• Work instruction: Transcribe every record as it stands and set the images aside.

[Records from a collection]
===============
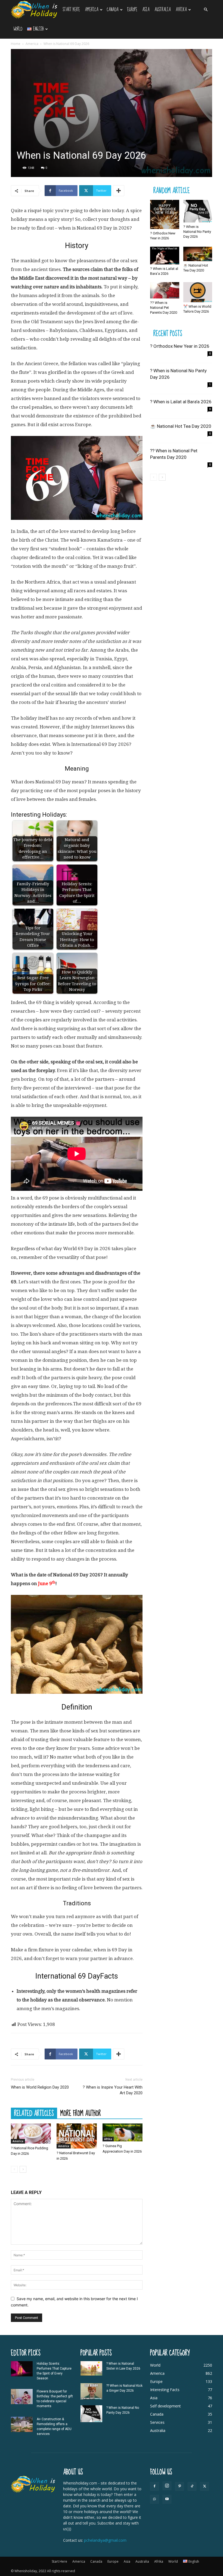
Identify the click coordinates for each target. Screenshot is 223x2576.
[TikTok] (192, 2486)
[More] (118, 190)
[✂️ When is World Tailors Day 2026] (197, 292)
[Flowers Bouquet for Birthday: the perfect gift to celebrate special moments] (22, 2396)
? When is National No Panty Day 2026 (197, 232)
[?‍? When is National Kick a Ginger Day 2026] (91, 2391)
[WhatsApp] (154, 2499)
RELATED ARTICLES (34, 2113)
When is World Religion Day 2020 (40, 2087)
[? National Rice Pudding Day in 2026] (31, 2133)
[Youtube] (167, 2499)
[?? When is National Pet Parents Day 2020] (164, 290)
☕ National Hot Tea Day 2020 (180, 426)
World (17, 29)
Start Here (71, 10)
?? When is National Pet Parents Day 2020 (163, 308)
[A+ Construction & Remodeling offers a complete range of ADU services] (22, 2424)
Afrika (181, 10)
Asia (146, 10)
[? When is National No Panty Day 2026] (197, 211)
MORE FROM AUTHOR (80, 2113)
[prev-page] (14, 2169)
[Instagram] (167, 2486)
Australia (162, 10)
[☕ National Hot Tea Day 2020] (197, 254)
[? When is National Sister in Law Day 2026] (91, 2368)
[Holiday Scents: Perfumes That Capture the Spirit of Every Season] (22, 2368)
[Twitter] (204, 2486)
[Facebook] (154, 2486)
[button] (205, 9)
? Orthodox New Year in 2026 (179, 346)
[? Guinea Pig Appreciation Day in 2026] (123, 2132)
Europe (132, 10)
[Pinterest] (179, 2486)
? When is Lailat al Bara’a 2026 (181, 401)
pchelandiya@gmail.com (105, 2540)
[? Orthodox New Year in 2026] (164, 214)
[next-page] (23, 2169)
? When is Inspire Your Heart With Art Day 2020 (113, 2090)
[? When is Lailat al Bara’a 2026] (164, 256)
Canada (113, 10)
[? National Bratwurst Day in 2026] (77, 2135)
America (91, 10)
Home (15, 43)
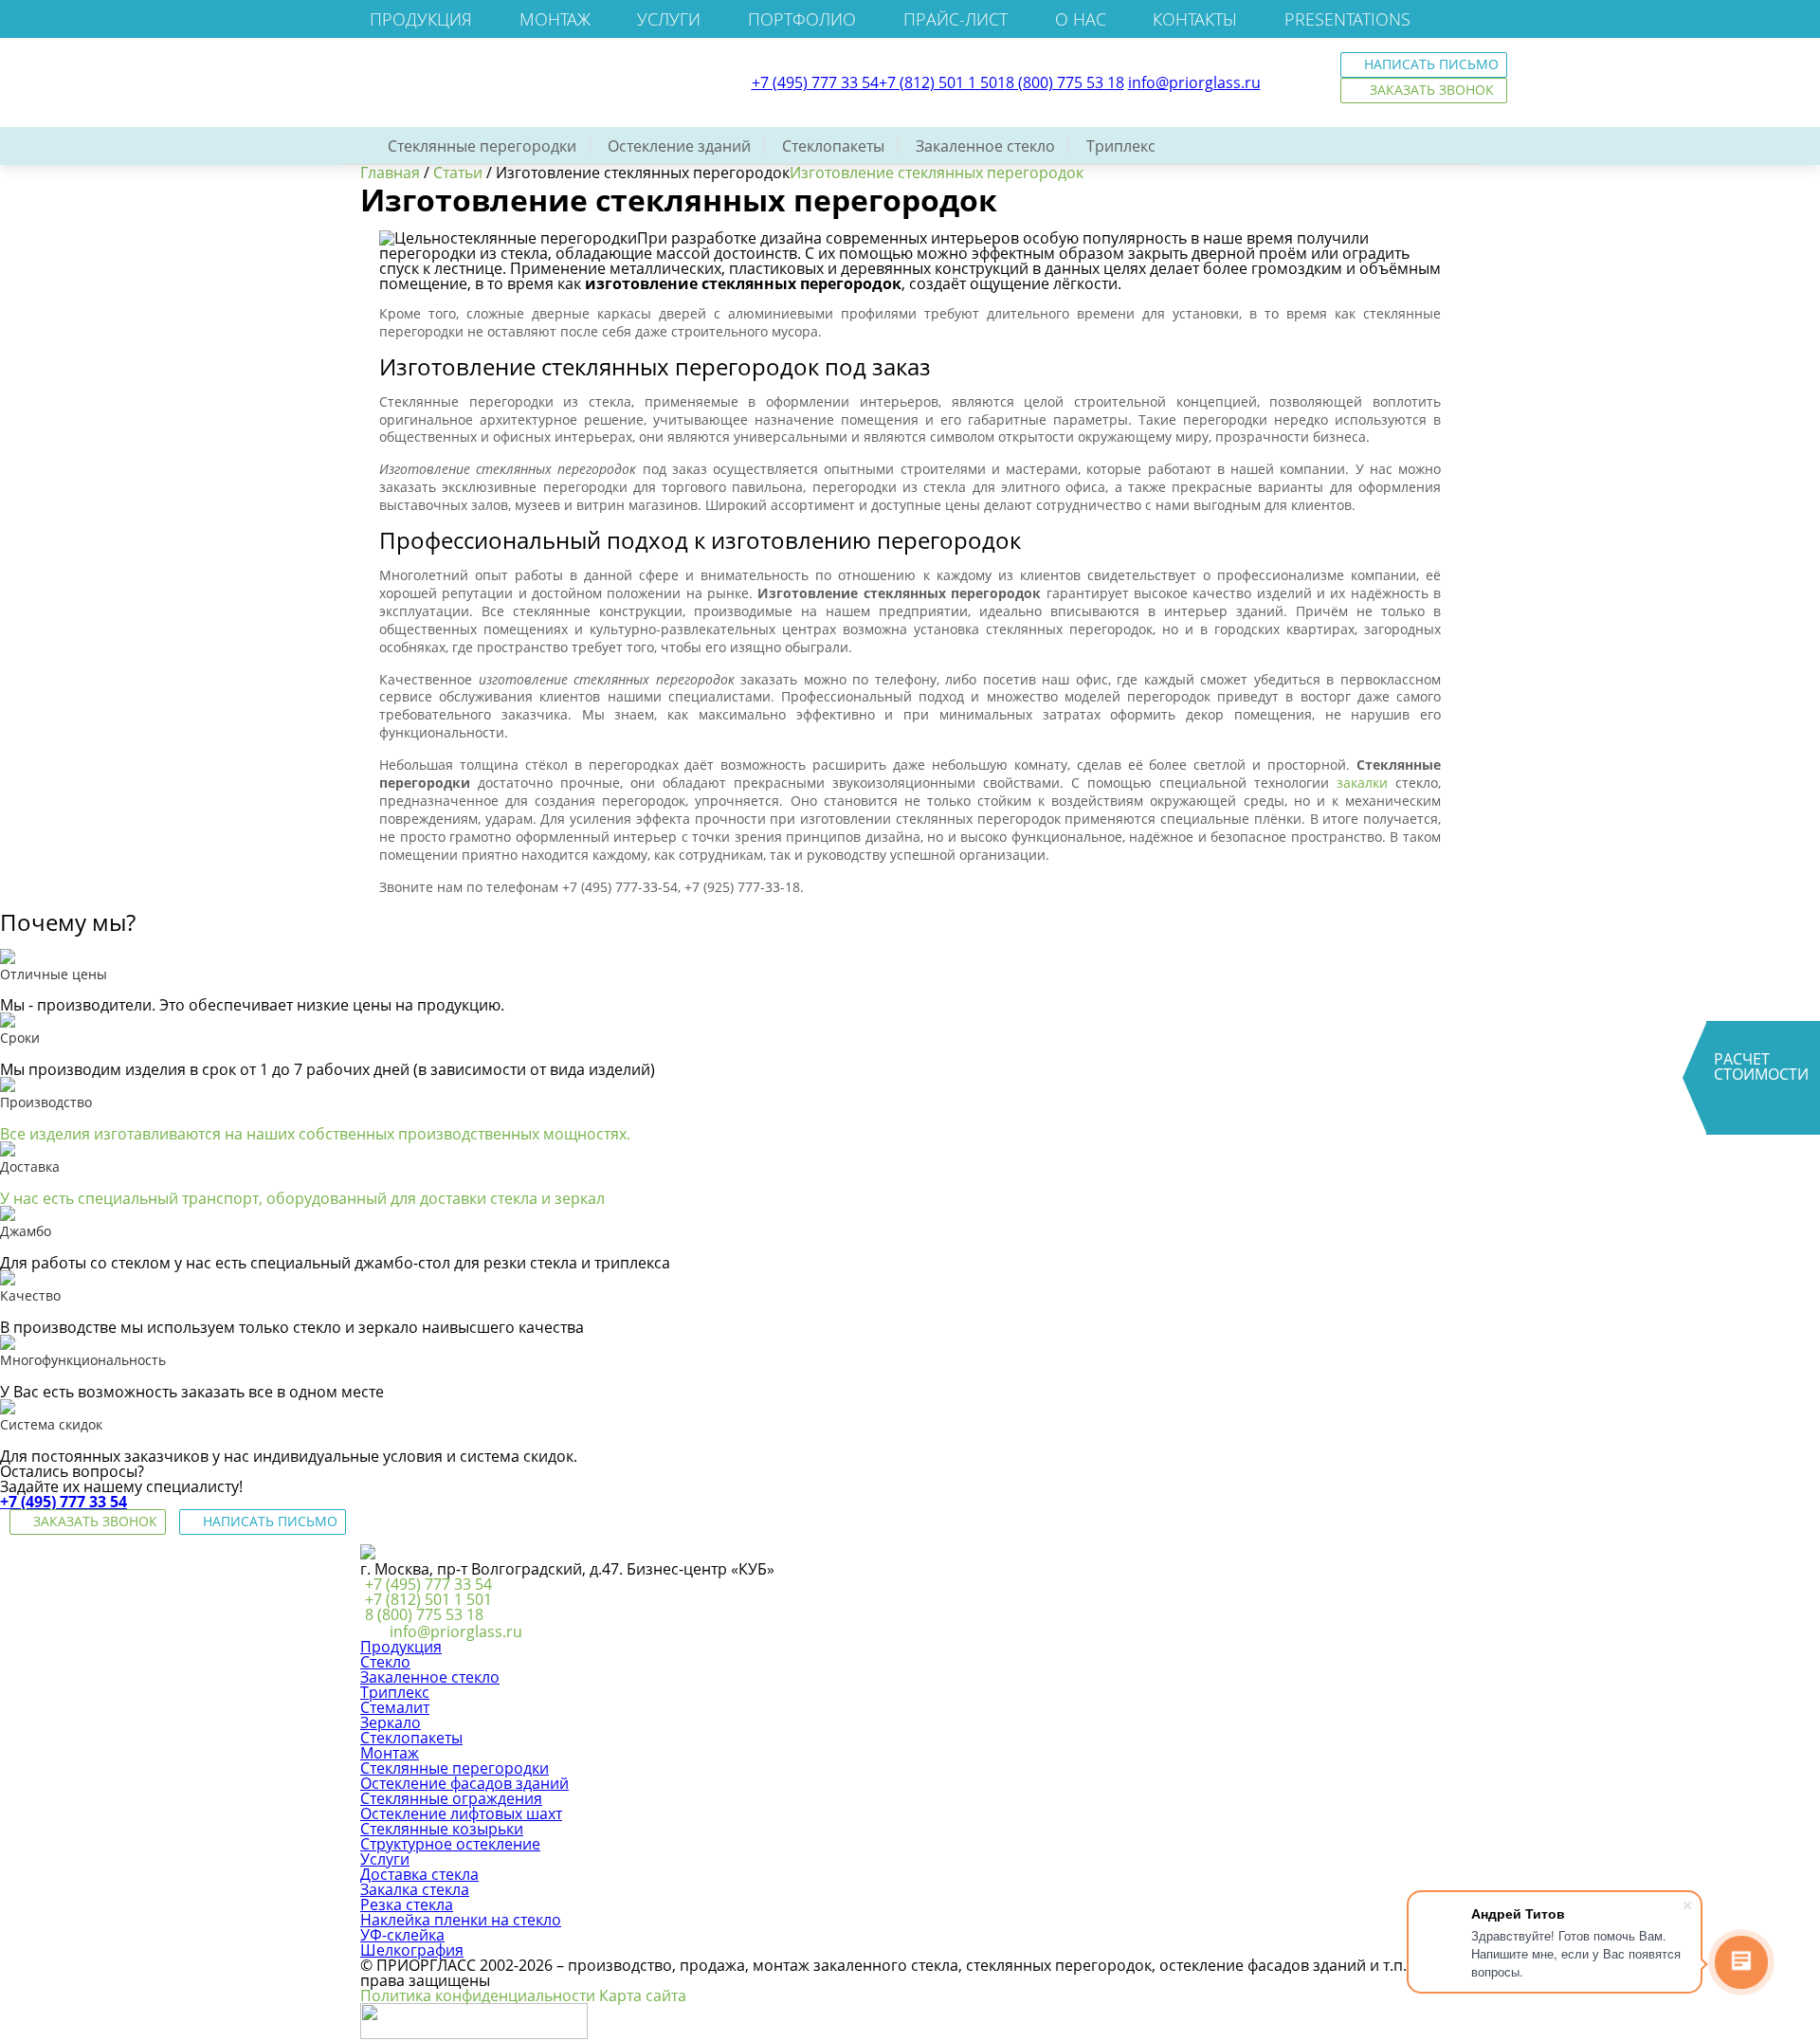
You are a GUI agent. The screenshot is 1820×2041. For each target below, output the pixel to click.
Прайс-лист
===============
• Output for this task:
Identify the click coordinates for each target. Screenshot is 223x2576.
[TikTok] (192, 2486)
[More] (118, 190)
[✂️ When is World Tailors Day 2026] (197, 292)
[Flowers Bouquet for Birthday: the perfect gift to celebrate special moments] (22, 2396)
? When is National No Panty Day 2026 (197, 232)
[?‍? When is National Kick a Ginger Day 2026] (91, 2391)
[WhatsApp] (154, 2499)
RELATED ARTICLES (34, 2113)
When is World Religion Day 2020 (40, 2087)
[? National Rice Pudding Day in 2026] (31, 2133)
[Youtube] (167, 2499)
[?? When is National Pet Parents Day 2020] (164, 290)
☕ National Hot Tea Day 2020 (180, 426)
World (17, 29)
Start Here (71, 10)
?? When is National Pet Parents Day 2020 (163, 308)
[A+ Construction & Remodeling offers a complete range of ADU services] (22, 2424)
Afrika (181, 10)
Asia (146, 10)
[? When is National No Panty Day 2026] (197, 211)
MORE FROM AUTHOR (80, 2113)
[prev-page] (14, 2169)
[Instagram] (167, 2486)
Australia (162, 10)
[☕ National Hot Tea Day 2020] (197, 254)
[? When is National Sister in Law Day 2026] (91, 2368)
[Holiday Scents: Perfumes That Capture the Spirit of Every Season] (22, 2368)
[Twitter] (204, 2486)
[Facebook] (154, 2486)
[button] (205, 9)
? Orthodox New Year in 2026 (179, 346)
[? Guinea Pig Appreciation Day in 2026] (123, 2132)
Europe (132, 10)
[Pinterest] (179, 2486)
? When is Lailat al Bara’a 2026 (181, 401)
pchelandiya@gmail.com (105, 2540)
[? Orthodox New Year in 2026] (164, 214)
[next-page] (23, 2169)
? When is Inspire Your Heart With Art Day 2020 (113, 2090)
[? When is Lailat al Bara’a 2026] (164, 256)
Canada (113, 10)
[? National Bratwurst Day in 2026] (77, 2135)
America (91, 10)
Home (15, 43)
You are a GUI agent. The screenshot is 1820×2041. For each target below, output the pixel to click.
Прайс-лист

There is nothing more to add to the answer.